Французское завещание | страница 152



Я думал о ее жизни. О жизни, связавшей такие разные эпохи: начало века, годы почти незапамятные, почти столь же легендарные, как царствование Наполеона, – и конец нашего века, конец тысячелетия. Все эти революции, войны, неудавшиеся утопии и вполне удавшиеся терроры. Их квинтэссенцию она вбирала в горести и радости своих дней. И эта трепещущая плотность прожитого должна была скоро кануть в забвение. Как крохотный ГУЛАГ узницы с ребенком.

Я немного постоял у окна Шарлотты. Сколько недель я представлял себе, как ее. взгляд окинет этот пейзаж…

Вечером, больше для очистки совести, я решил дочитать Шарлоттину рукопись. Я вернулся к заключенной женщине, к лагерным жестокостям и к ребенку, который принес в этот безжалостный и грязный мир какие-то светлые мгновения… Шарлотта писала, что сумела добиться доступа в больницу, где умирала женщина…

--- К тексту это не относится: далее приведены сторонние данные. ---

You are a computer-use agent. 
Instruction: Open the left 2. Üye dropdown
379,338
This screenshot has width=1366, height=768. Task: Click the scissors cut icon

Внезапно страница в моей руке превратилась в тонкий лист серебра. Да, она ослепила меня металлическим блеском и, как мне показалось, издала тонкий холодный звон. Сверкнула строка – так, бывает, резанет по глазам нить накала электрической лампочки. Письмо было написано по-русски, и только с этой строки Шарлотта перешла на французский, словно тут перестала полагаться на свой русский. Или словно французский язык, этот язык другой эпохи, должен был помочь мне воспринять более отстраненно то, что она собиралась сказать:

«Эта женщина, которую звали Мария Степановна Долина, была твоей матерью… Она просила ничего тебе не говорить как можно дольше».

К последней странице был прикреплен скрепкой небольшой конверт. Я открыл его. Там была фотография, которую я без труда узнал: женщина в зимней шапке-ушанке и ватнике. На белом матерчатом квадратике сбоку от застежки – номер. На руках ребенок, запеленутый в шерстяной кокон…

.Ночью в моей памяти всплыла картинка, которую я всегда считал неким проявлением прапамяти, идущей от моих французских предков и которой в детстве очень гордился. Я видел в ней доказательство моей наследственной французскости. Это был солнечный осенний день на опушке леса, и некое незримое женское присутствие, и очень чистый воздух, и пряжа Святой Девы, плывущая в светозарном пространстве… Теперь я понял, что лес этот был на самом деле бескрайней тайгой и что чарующее «лето св. Мартина» вот-вот должно было сгинуть в сибирской девятимесячной зиме. А пряжа Святой Девы, серебристая и невесомая в моей французской иллюзии, была не чем иным, как новой, не успевшей заржаветь колючей проволокой. Я гулял со своей матерью на территории женского лагеря… Это было мое самое первое воспоминание детства.